Things to do
1) According to the Cecil Park article, who was the first white settler in Cecil Park?
2) Carry on the Cecil Park article from its last sentence.

Provided text
- Cecil Park Location in metropolitan Sydney
- Coordinates: 33°52′23″S 150°50′18″E﻿ / ﻿33.87297°S 150.83823°E
- Country: Australia
- State: New South Wales
- City: Sydney
- LGAs: City of Fairfield; City of Liverpool;
- Location: 40 km (25 mi) west of Sydney;

Government
- • State electorates: Badgerys Creek; Leppington;
- • Federal divisions: McMahon; Werriwa;

Population
- • Total: 815 (2021 census)
- Postcode: 2178
Suburbs around Cecil Park
| Mount Vernon | Horsley Park | Abbotsbury |
| Kemps Creek | Cecil Park | Cecil Hills Elizabeth Hills |
| Austral Kemps Creek | Austral West Hoxton | Middleton Grange |

= Cecil Park, New South Wales =

Cecil Park is a suburb of Sydney, in the state of New South Wales, Australia 40 kilometres west of the Sydney central business district, in the local government area of the City of Fairfield. It is part of the Greater Western Sydney region.

== History ==
Cecil Park was originally home to the Cabrogal people who occupied much of the greater Fairfield area. When European exploration of the area began in the early 19th century, a nearby range was named Cecil Hills and this in turn inspired the name Cecil Park. The first white settler in Cecil Park was Simeon Lord.

Data segment
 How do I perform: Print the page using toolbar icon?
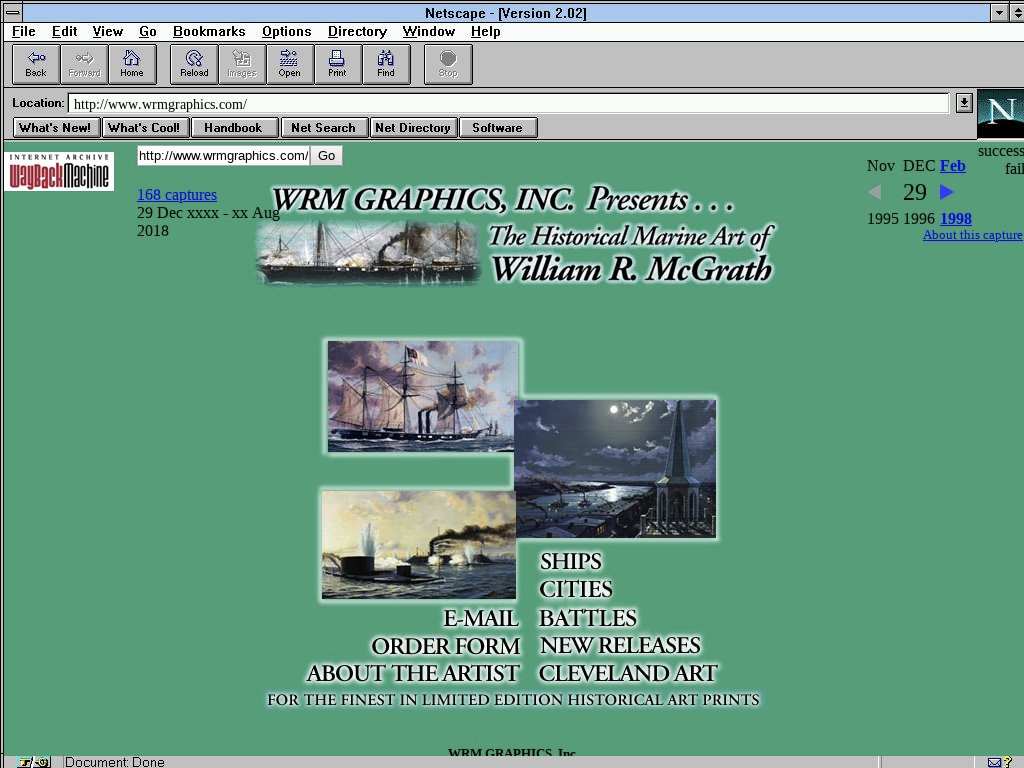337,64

Answers for the tasks
1) Simeon Lord

2)
Cecil Park was part of a large land grant made to Thomas Wylde in 1817, then known as 'Macquarie Park'. His son, Sir John Wylde inherited the land in 1821. The Wylde family continued to own the land until 1886, when it was sold and subdivided into large lots, and then smaller rural lots in 1906. In 1896, a school building and accompanying teacher's residence was built, near the present-day location of the Elizabeth Drive-Wallgrove Road intersection. The first schoolmaster was Mr. William Flood, who also managed the Cecil Park Post Office opened on 16 July 1897.

Prior to the construction of a church, religious services were held at a local creamery. In 1903, a church dedicated to St Paul was built, which also served as a community hall. Mr. Flood continued as schoolmaster until 1904, followed by various educators, with Alderman Wilf Davis being the last master until the school’s closure in 1940.

The post office operated until 1963, and the church closed shortly after its Golden Jubilee in 1953. All three buildings were demolished in 1965. Archaeological investigations in 2019 confirmed the remnants of the former school and church.

== Demographics ==
At the , there were 815 residents in Cecil Park. 60.1% of people were born in Australia. The most common other countries of birth were Italy 6.9%, Iraq 3.6%, Iran 3.1%, Malta 2.6% and Fiji 2.2%. In Cecil Park 51.7% of people only spoke English at home. Other languages spoken at home included Italian 9.8%, Arabic 5.0%, Croatian 3.4%, Assyrian Neo-Aramaic 3.2% and Maltese 2.9%.

Common ancestries include, Italian 31.4%, Australian 16.4%, Maltese 8.7%, English 7.6% and Croatian 5.2%. The most common response for religion was Catholic at 52.8%.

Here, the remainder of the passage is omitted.